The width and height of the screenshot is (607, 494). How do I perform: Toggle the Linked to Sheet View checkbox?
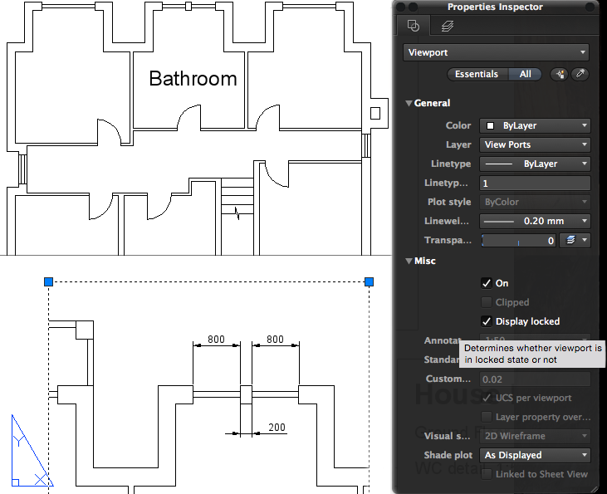[487, 474]
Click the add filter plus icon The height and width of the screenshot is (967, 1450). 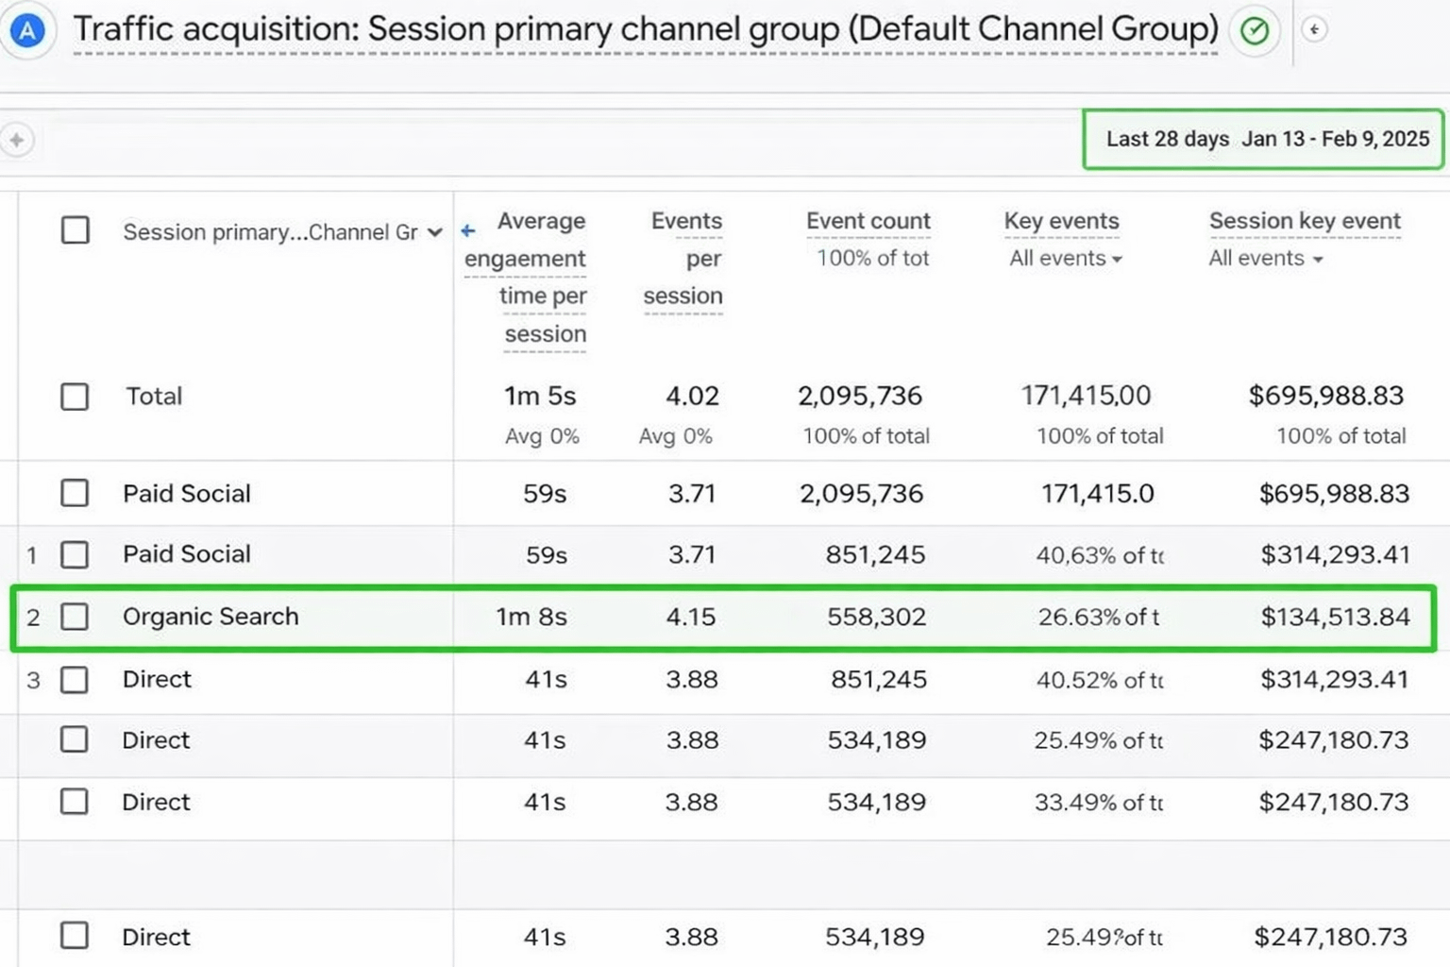pyautogui.click(x=16, y=140)
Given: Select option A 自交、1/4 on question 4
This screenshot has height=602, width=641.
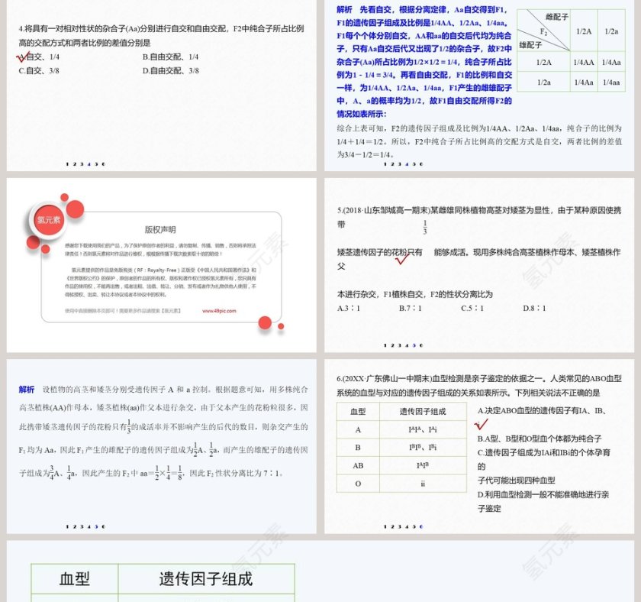Looking at the screenshot, I should pyautogui.click(x=42, y=55).
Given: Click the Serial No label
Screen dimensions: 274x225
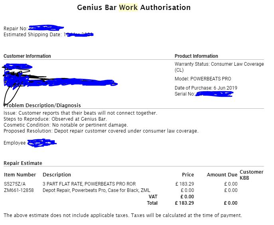Looking at the screenshot, I should (x=185, y=94).
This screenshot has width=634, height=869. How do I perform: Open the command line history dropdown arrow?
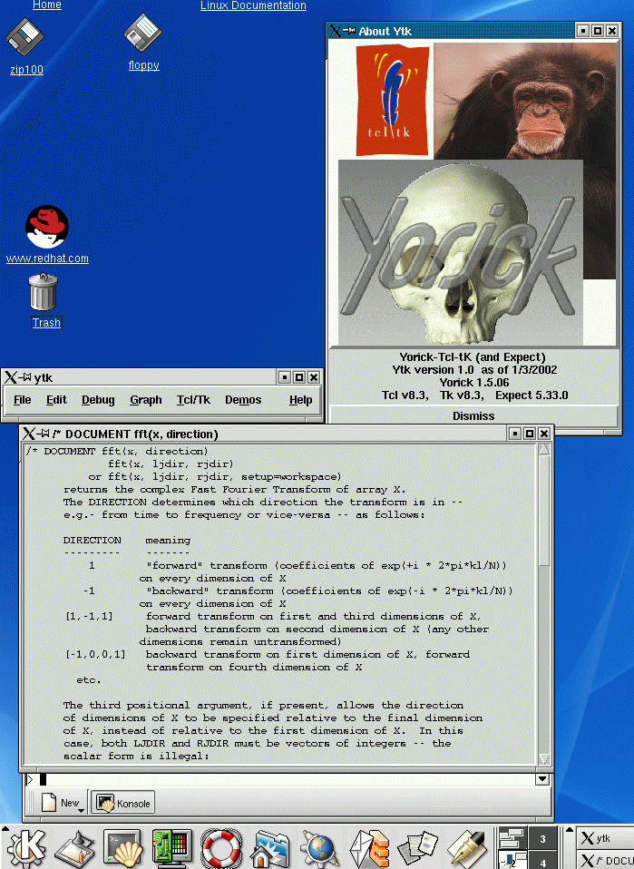pos(542,778)
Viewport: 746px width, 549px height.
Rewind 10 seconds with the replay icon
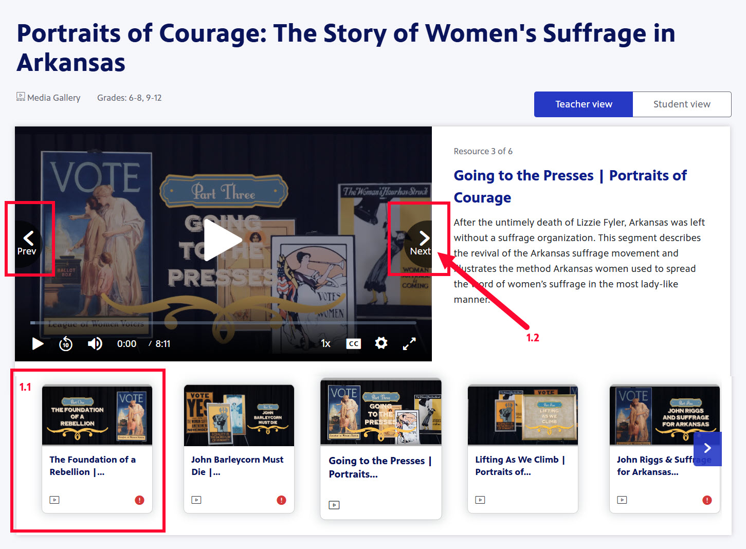(x=66, y=343)
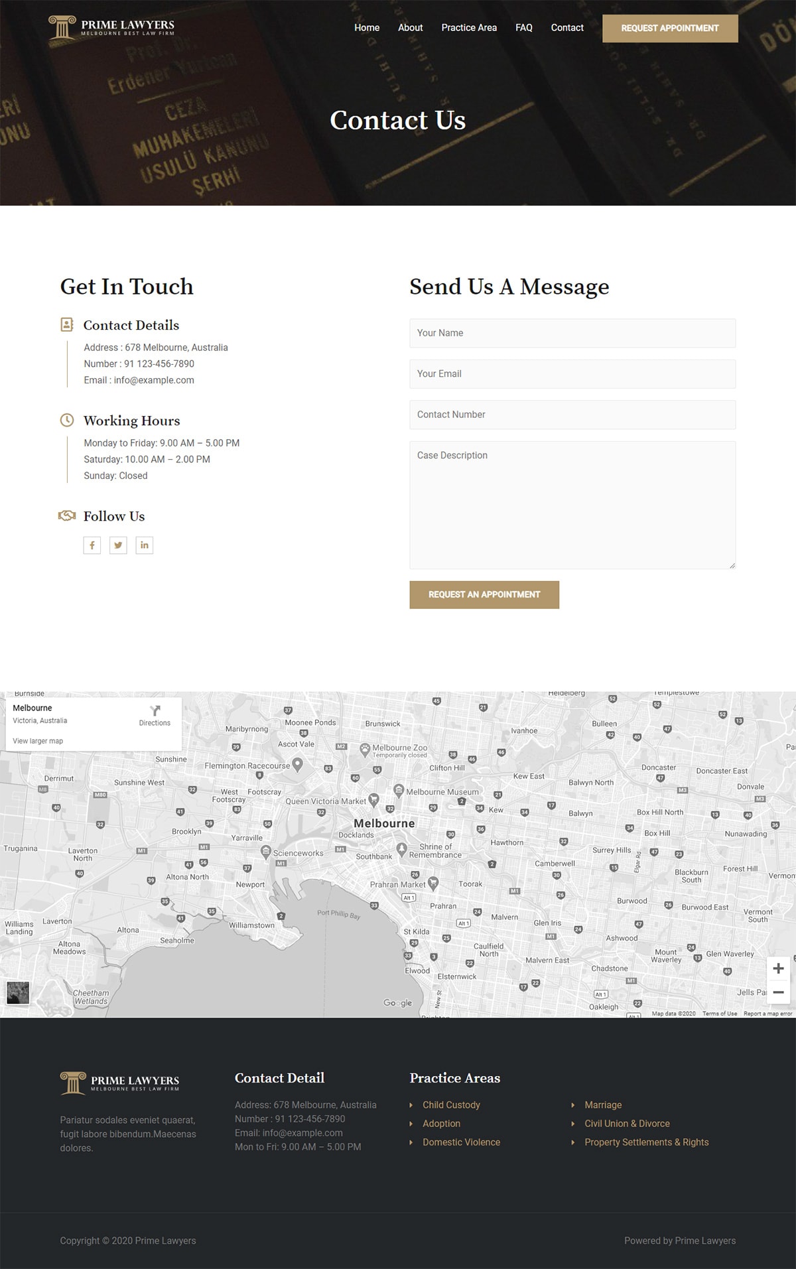The width and height of the screenshot is (796, 1269).
Task: Zoom out on the map
Action: 778,992
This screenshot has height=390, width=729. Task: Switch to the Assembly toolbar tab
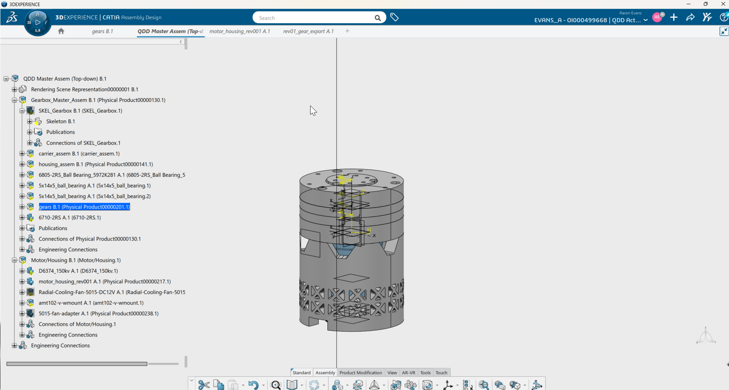325,372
========================
• **Goal of the exercise**
Every line of the listing that holds "Given" should be found and copied.

• **Solution to this problem**
Given: Select option A 自交、1/4 on question 4
Given: Click the Serial No label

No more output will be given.